Goal of the exercise: Please copy the material under this line exactly, keeping every line.

-------------------------

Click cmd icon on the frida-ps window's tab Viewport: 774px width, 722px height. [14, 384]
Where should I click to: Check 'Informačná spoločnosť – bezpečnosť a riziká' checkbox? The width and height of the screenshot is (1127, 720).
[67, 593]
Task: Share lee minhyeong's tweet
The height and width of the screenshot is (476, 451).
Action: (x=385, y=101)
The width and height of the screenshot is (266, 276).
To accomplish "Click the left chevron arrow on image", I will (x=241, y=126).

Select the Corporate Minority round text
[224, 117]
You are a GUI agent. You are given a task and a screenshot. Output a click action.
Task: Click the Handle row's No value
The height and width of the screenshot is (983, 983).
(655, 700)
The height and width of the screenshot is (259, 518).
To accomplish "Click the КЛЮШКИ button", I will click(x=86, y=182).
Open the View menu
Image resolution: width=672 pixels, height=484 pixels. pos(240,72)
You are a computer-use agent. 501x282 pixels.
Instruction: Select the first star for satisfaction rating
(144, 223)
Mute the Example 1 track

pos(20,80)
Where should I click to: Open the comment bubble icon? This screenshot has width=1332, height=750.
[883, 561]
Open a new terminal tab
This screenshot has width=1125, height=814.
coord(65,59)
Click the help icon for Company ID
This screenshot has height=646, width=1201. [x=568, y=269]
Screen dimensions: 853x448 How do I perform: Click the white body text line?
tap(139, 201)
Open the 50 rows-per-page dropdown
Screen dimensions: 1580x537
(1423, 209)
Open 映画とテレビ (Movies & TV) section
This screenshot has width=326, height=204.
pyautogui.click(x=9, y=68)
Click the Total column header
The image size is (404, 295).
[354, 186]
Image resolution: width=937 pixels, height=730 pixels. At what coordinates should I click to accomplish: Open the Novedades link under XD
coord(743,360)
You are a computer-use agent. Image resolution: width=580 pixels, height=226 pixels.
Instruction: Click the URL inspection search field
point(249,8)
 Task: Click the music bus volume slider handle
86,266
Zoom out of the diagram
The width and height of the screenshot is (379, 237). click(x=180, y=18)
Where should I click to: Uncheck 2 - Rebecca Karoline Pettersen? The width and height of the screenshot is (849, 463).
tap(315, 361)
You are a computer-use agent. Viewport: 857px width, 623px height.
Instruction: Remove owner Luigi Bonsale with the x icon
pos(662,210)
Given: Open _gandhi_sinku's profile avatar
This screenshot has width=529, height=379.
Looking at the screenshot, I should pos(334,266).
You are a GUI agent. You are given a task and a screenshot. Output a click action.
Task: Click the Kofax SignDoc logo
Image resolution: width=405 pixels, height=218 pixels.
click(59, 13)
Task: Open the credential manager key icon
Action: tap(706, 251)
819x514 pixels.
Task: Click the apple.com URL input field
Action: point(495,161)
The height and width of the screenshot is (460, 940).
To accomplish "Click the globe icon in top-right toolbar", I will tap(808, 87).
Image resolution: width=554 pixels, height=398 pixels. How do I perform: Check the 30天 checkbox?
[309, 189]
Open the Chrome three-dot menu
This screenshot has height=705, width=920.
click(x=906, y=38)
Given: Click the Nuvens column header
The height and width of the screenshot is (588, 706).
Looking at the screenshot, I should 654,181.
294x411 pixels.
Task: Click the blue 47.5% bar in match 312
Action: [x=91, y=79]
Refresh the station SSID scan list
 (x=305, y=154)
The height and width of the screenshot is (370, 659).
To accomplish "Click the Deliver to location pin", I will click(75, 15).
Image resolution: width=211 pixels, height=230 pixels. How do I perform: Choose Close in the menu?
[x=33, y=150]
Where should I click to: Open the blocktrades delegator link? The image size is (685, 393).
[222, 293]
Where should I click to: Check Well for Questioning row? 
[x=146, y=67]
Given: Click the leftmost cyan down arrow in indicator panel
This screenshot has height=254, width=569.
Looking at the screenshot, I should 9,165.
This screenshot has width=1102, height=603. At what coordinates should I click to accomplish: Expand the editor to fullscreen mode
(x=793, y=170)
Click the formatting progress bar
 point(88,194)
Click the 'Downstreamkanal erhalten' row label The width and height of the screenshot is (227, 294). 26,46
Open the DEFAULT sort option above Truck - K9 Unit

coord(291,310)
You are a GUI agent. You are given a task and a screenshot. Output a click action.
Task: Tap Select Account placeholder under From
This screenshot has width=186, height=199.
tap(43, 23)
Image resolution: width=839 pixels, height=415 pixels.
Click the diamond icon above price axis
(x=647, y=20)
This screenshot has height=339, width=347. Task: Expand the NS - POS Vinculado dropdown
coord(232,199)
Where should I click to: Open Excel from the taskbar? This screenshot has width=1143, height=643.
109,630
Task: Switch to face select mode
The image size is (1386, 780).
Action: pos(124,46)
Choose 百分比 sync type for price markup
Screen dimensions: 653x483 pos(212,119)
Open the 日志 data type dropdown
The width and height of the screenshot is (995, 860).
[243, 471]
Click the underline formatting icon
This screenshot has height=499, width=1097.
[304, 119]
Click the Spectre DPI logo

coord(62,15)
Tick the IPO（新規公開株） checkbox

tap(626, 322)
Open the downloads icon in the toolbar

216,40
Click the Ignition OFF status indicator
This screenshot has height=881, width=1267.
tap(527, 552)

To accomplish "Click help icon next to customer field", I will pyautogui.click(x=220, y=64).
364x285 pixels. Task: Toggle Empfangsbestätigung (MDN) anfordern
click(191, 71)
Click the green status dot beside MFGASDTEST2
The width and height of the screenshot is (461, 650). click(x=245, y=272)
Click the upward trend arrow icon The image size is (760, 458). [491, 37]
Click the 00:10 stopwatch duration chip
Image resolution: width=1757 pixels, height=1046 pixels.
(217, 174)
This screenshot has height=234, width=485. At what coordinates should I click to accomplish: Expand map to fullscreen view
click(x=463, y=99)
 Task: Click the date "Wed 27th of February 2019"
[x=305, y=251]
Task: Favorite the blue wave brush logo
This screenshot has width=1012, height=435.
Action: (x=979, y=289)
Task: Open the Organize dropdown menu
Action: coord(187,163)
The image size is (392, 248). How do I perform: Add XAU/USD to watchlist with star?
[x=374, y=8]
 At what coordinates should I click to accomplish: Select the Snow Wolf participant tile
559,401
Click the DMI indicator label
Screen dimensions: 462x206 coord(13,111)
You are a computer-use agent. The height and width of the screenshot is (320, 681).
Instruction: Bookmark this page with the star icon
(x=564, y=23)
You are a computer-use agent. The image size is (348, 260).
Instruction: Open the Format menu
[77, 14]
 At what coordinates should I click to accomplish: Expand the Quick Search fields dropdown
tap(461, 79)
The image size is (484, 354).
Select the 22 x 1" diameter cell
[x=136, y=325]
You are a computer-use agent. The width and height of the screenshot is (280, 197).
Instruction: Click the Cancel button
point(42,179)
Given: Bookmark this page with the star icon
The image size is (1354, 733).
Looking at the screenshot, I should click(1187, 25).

-------------------------

Response to the task:
Click cmd icon on the frida-ps window's tab Viewport: 774px width, 722px height. [14, 384]
Where should I click to: Check 'Informačná spoločnosť – bezpečnosť a riziká' checkbox? The width and height of the screenshot is (1127, 720).
[67, 593]
Task: Share lee minhyeong's tweet
The height and width of the screenshot is (476, 451).
Action: (x=385, y=101)
The width and height of the screenshot is (266, 276).
To accomplish "Click the left chevron arrow on image", I will (x=241, y=126).

Select the Corporate Minority round text
[224, 117]
You are a GUI agent. You are given a task and a screenshot. Output a click action.
Task: Click the Handle row's No value
The height and width of the screenshot is (983, 983).
(655, 700)
The height and width of the screenshot is (259, 518).
To accomplish "Click the КЛЮШКИ button", I will click(x=86, y=182).
Open the View menu
Image resolution: width=672 pixels, height=484 pixels. pos(240,72)
You are a computer-use agent. 501x282 pixels.
Instruction: Select the first star for satisfaction rating
(144, 223)
Mute the Example 1 track

pos(20,80)
Where should I click to: Open the comment bubble icon? This screenshot has width=1332, height=750.
[883, 561]
Open a new terminal tab
This screenshot has width=1125, height=814.
coord(65,59)
Click the help icon for Company ID
This screenshot has height=646, width=1201. [x=568, y=269]
Screen dimensions: 853x448 How do I perform: Click the white body text line?
tap(139, 201)
Open the 50 rows-per-page dropdown
Screen dimensions: 1580x537
(1423, 209)
Open 映画とテレビ (Movies & TV) section
This screenshot has width=326, height=204.
pyautogui.click(x=9, y=68)
Click the Total column header
The image size is (404, 295).
[354, 186]
Image resolution: width=937 pixels, height=730 pixels. At what coordinates should I click to accomplish: Open the Novedades link under XD
coord(743,360)
You are a computer-use agent. Image resolution: width=580 pixels, height=226 pixels.
Instruction: Click the URL inspection search field
point(249,8)
 Task: Click the music bus volume slider handle
86,266
Zoom out of the diagram
The width and height of the screenshot is (379, 237). click(x=180, y=18)
Where should I click to: Uncheck 2 - Rebecca Karoline Pettersen? The width and height of the screenshot is (849, 463).
tap(315, 361)
You are a computer-use agent. Viewport: 857px width, 623px height.
Instruction: Remove owner Luigi Bonsale with the x icon
pos(662,210)
Given: Open _gandhi_sinku's profile avatar
This screenshot has width=529, height=379.
Looking at the screenshot, I should pos(334,266).
You are a GUI agent. You are given a task and a screenshot. Output a click action.
Task: Click the Kofax SignDoc logo
Image resolution: width=405 pixels, height=218 pixels.
click(59, 13)
Task: Open the credential manager key icon
Action: tap(706, 251)
819x514 pixels.
Task: Click the apple.com URL input field
Action: point(495,161)
The height and width of the screenshot is (460, 940).
To accomplish "Click the globe icon in top-right toolbar", I will tap(808, 87).
Image resolution: width=554 pixels, height=398 pixels. How do I perform: Check the 30天 checkbox?
[309, 189]
Open the Chrome three-dot menu
This screenshot has height=705, width=920.
click(x=906, y=38)
Given: Click the Nuvens column header
The height and width of the screenshot is (588, 706).
Looking at the screenshot, I should 654,181.
294x411 pixels.
Task: Click the blue 47.5% bar in match 312
Action: [x=91, y=79]
Refresh the station SSID scan list
 (x=305, y=154)
The height and width of the screenshot is (370, 659).
To accomplish "Click the Deliver to location pin", I will click(75, 15).
Image resolution: width=211 pixels, height=230 pixels. How do I perform: Choose Close in the menu?
[x=33, y=150]
Where should I click to: Open the blocktrades delegator link? The image size is (685, 393).
[222, 293]
Where should I click to: Check Well for Questioning row? 
[x=146, y=67]
Given: Click the leftmost cyan down arrow in indicator panel
This screenshot has height=254, width=569.
Looking at the screenshot, I should 9,165.
This screenshot has width=1102, height=603. At what coordinates should I click to accomplish: Expand the editor to fullscreen mode
(x=793, y=170)
Click the formatting progress bar
 point(88,194)
Click the 'Downstreamkanal erhalten' row label The width and height of the screenshot is (227, 294). 26,46
Open the DEFAULT sort option above Truck - K9 Unit

coord(291,310)
You are a GUI agent. You are given a task and a screenshot. Output a click action.
Task: Tap Select Account placeholder under From
This screenshot has width=186, height=199.
tap(43, 23)
Image resolution: width=839 pixels, height=415 pixels.
Click the diamond icon above price axis
(x=647, y=20)
This screenshot has height=339, width=347. Task: Expand the NS - POS Vinculado dropdown
coord(232,199)
Where should I click to: Open Excel from the taskbar? This screenshot has width=1143, height=643.
109,630
Task: Switch to face select mode
The image size is (1386, 780).
Action: pos(124,46)
Choose 百分比 sync type for price markup
Screen dimensions: 653x483 pos(212,119)
Open the 日志 data type dropdown
The width and height of the screenshot is (995, 860).
[243, 471]
Click the underline formatting icon
This screenshot has height=499, width=1097.
[304, 119]
Click the Spectre DPI logo

coord(62,15)
Tick the IPO（新規公開株） checkbox

tap(626, 322)
Open the downloads icon in the toolbar

216,40
Click the Ignition OFF status indicator
This screenshot has height=881, width=1267.
tap(527, 552)

To accomplish "Click help icon next to customer field", I will pyautogui.click(x=220, y=64).
364x285 pixels. Task: Toggle Empfangsbestätigung (MDN) anfordern
click(191, 71)
Click the green status dot beside MFGASDTEST2
The width and height of the screenshot is (461, 650). click(x=245, y=272)
Click the upward trend arrow icon The image size is (760, 458). [491, 37]
Click the 00:10 stopwatch duration chip
Image resolution: width=1757 pixels, height=1046 pixels.
(217, 174)
This screenshot has height=234, width=485. At what coordinates should I click to accomplish: Expand map to fullscreen view
click(x=463, y=99)
 Task: Click the date "Wed 27th of February 2019"
[x=305, y=251]
Task: Favorite the blue wave brush logo
This screenshot has width=1012, height=435.
Action: (x=979, y=289)
Task: Open the Organize dropdown menu
Action: coord(187,163)
The image size is (392, 248). How do I perform: Add XAU/USD to watchlist with star?
[x=374, y=8]
 At what coordinates should I click to accomplish: Select the Snow Wolf participant tile
559,401
Click the DMI indicator label
Screen dimensions: 462x206 coord(13,111)
You are a computer-use agent. The height and width of the screenshot is (320, 681).
Instruction: Bookmark this page with the star icon
(x=564, y=23)
You are a computer-use agent. The image size is (348, 260).
Instruction: Open the Format menu
[77, 14]
 At what coordinates should I click to accomplish: Expand the Quick Search fields dropdown
tap(461, 79)
The image size is (484, 354).
Select the 22 x 1" diameter cell
[x=136, y=325]
You are a computer-use agent. The width and height of the screenshot is (280, 197).
Instruction: Click the Cancel button
point(42,179)
Given: Bookmark this page with the star icon
The image size is (1354, 733).
Looking at the screenshot, I should click(1187, 25).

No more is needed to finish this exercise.